**TASK REQUIREMENTS:**
1: Using the Hydrus booru-tag feature request, answer these:
(a) What error did the requester hit on the first booru they tested?
(b) Which library does the script use to parse HTML?
(c) Which library does the script use to fetch webpages?
2: Pick up the Hydrus booru-tag feature request at its final line and write what comes next.

**SOURCE TEXT:**
— START —
CuddleBear92 / Hydrus-Presets-and-Scripts

collection of presets and scripts for Hydrus
266 stars 53 forks source link

List boorus sorted by the percentage of images containing a given tag #150

Closed 8ullyMaguire closed 1 year ago

8ullyMaguire commented 1 year ago

I would like to request a feature that allows for the listing of boorus sorted by the percentage of images containing a given tag in the Hydrus-Presets-and-Scripts repository. To achieve this, it would be helpful to have a script that saves the boorus data into a database and another script that queries that database and generates a list of boorus sorted by the percentage of images containing the specified tag. While attempting to implement this functionality, I encountered a cloudflare error on the first booru I was testing. I am unsure how Hydrus manages to download data even with cloudflare, but I believe someone interested in this feature could potentially overcome this issue and contribute it to the repository.

"""
This script is used to scrape data from booru websites and store it in a SQLite database. It utilizes the BeautifulSoup library to parse HTML and extract information from webpages. The script performs the following tasks:

1. Imports necessary libraries and modules.
2. Defines global variables for the database file, maximum backoff time, and logging format.
3. Defines functions for executing SQL queries, initializing the database, inserting boorus and tags into the database, and checking if boorus and tags exist in the database.
4. Defines a function for fetching webpages using the cloudscraper library and handling request exceptions with exponential backoff.
— END —
**INFORMATION SHOWN:**
— START —
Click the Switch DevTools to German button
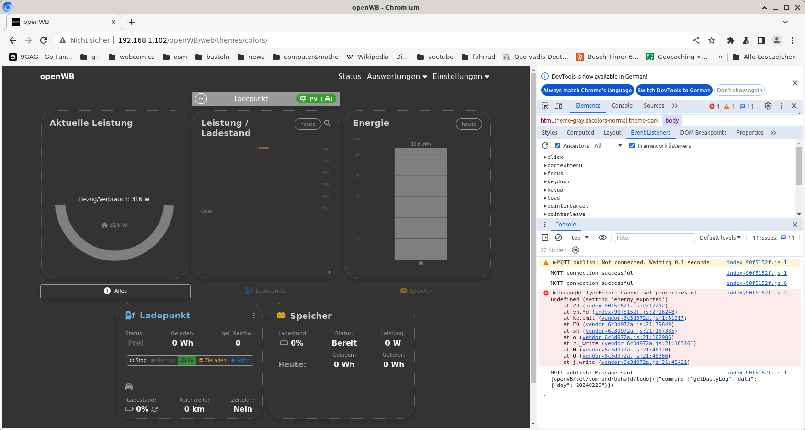[674, 90]
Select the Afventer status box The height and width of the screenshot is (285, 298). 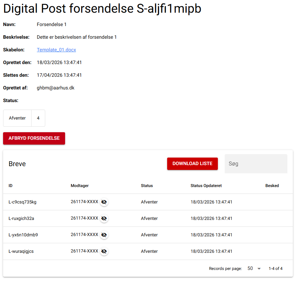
— END —
**WRITTEN RESPONSES:**
1:
(a) A cloudflare error.
(b) BeautifulSoup.
(c) The cloudscraper library.

2:
5. Defines functions for extracting boorus and tags from webpages and inserting them into the database.
6. Defines the main function that initializes the database, extracts boorus and tags, and inserts them into the database.
7. Executes the main function if the script is run directly.

The script uses docstrings for every function to provide detailed explanations of their purpose and usage. It also uses logging to record debug information and errors. The database is created if it doesn't exist and the necessary tables are created. Boorus and tags are only inserted into the database if they don't already exist. The script utilizes generators to efficiently process large amounts of data.

Giving error because of failed Cloudflare challenge
"""
import re
import backoff
import cloudscraper
import logging
import sqlite3
import time
import requests

from bs4 import BeautifulSoup
from typing import Any, Generator, List, Dict

DB_FILE = "boorus.db"
MAX_BACKOFF_TIME = 300

FORMAT = "[%(levelname)s]:%(asctime)s:%(name)s [%(filename)s:%(lineno)s - %(funcName)s()] %(message)s"
logging.basicConfig(
    level=logging.DEBUG,
    format=FORMAT,
    handlers=[logging.FileHandler("debug.log", mode="w"), logging.StreamHandler()],
)

def execute_query(sql_query: str) -> None:
    """Execute a SQL query on the database.

    Args:
        sql_query (str): The SQL query to execute.

    Returns:
        None
    """
    with sqlite3.connect(DB_FILE) as conn:
        cursor = conn.cursor()
        cursor.execute(sql_query)
        conn.commit()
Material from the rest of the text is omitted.